What is Sever’s disease? And could it be the cause of your child’s foot or heel pain? Let’s get to know this condition so you can easily recognize the problem and take action to correct it.
Few things are worse for parents than watching one of their children suffer, but pain from Sever’s disease may be preventable and is always treatable.
Understanding Sever’s Disease
Named for James Warren Sever, the American podiatrist who first recognized it in 1912, Sever’s disease is a condition that occurs in children — often adolescents who are starting a new sport or starting a new season of their favorite sport. This heel pain occurs because the heel bone grows more quickly than the leg, creating pain if weight is placed on the heel.
The pain gets worse when the child is running, jumping or even walking. It usually exhibits itself in exactly the same way as plantar fasciitis, a common type of heel pain in adults, and can cause limping or require withdrawal from sports.

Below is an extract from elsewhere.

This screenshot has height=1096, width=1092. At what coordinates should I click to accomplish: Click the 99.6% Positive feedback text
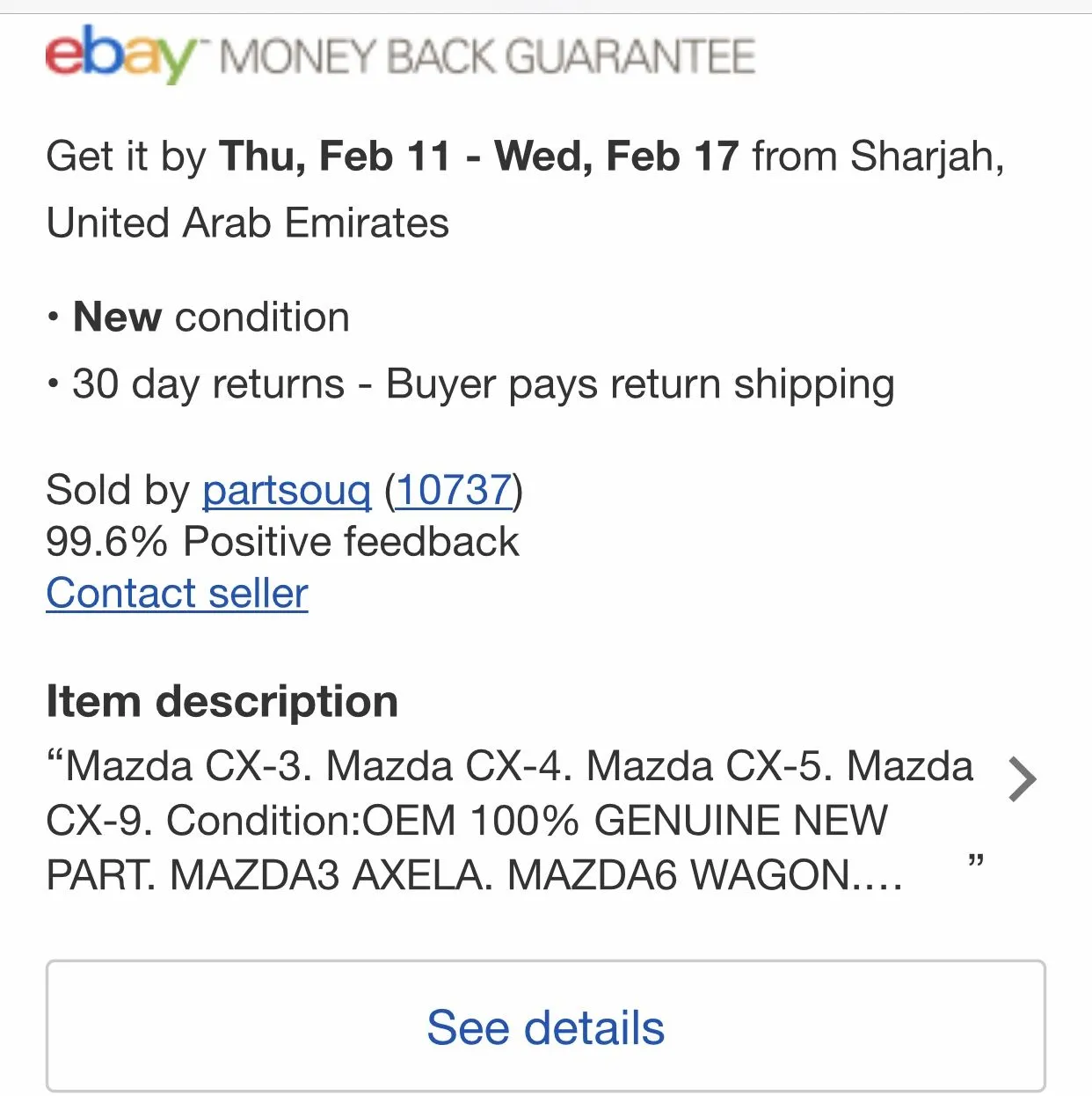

The heel usually doesn’t look swollen at all, and there’s no visible bruising or other outward signs of the condition, causing some parents to think a child is faking to get out of an activity or experiencing only minor symptoms.
X-rays look normal too, but diagnosis by a doctor is quick and sure: If squeezing on the heel in a particular way causes pain, the child has Sever’s disease.
Treating Sever’s Disease
Treatments are all aimed at relieving the pain and decreasing the pressure on the heel growth plate.
Elevating the heel is recommended, as is stretching the calf muscles and hamstrings two or three times a day to indirectly stretch the heel area. Rest, ice or heat and compression may also help.
In the most severe cases, physical therapy and open-backed shoes may be prescribed. High heels should be avoided.
For many patients, use of children’s shoe insoles is recommended because many of these inserts specifically target heel problems. Many makers offer special shoe inserts for children’s shoes, and most brands are available in sizes to fit children’s shoes.
The good news is that most cases of Sever’s disease go away even without any treatment — although the pain can be excruciating if it isn’t managed while the condition is occurring. That’s why rest, treatment and shoe insoles are so important.
In most cases, Sever’s disease doesn’t cause any long-term complications and may go away in as little as two weeks. Other cases take months or even years to resolve. The condition could start as early as age 9 to 11 and continue through the teen years. It’s often misdiagnosed as plantar fasciitis and could morph into that condition if high-impact activities are continued with no treatment and no effort is made to improve heel cushioning and stability.
To limit your child’s pain and help them get back into their game, choose the right children’s shoe insoles and take the other actions necessary to put an end to Sever’s disease symptoms.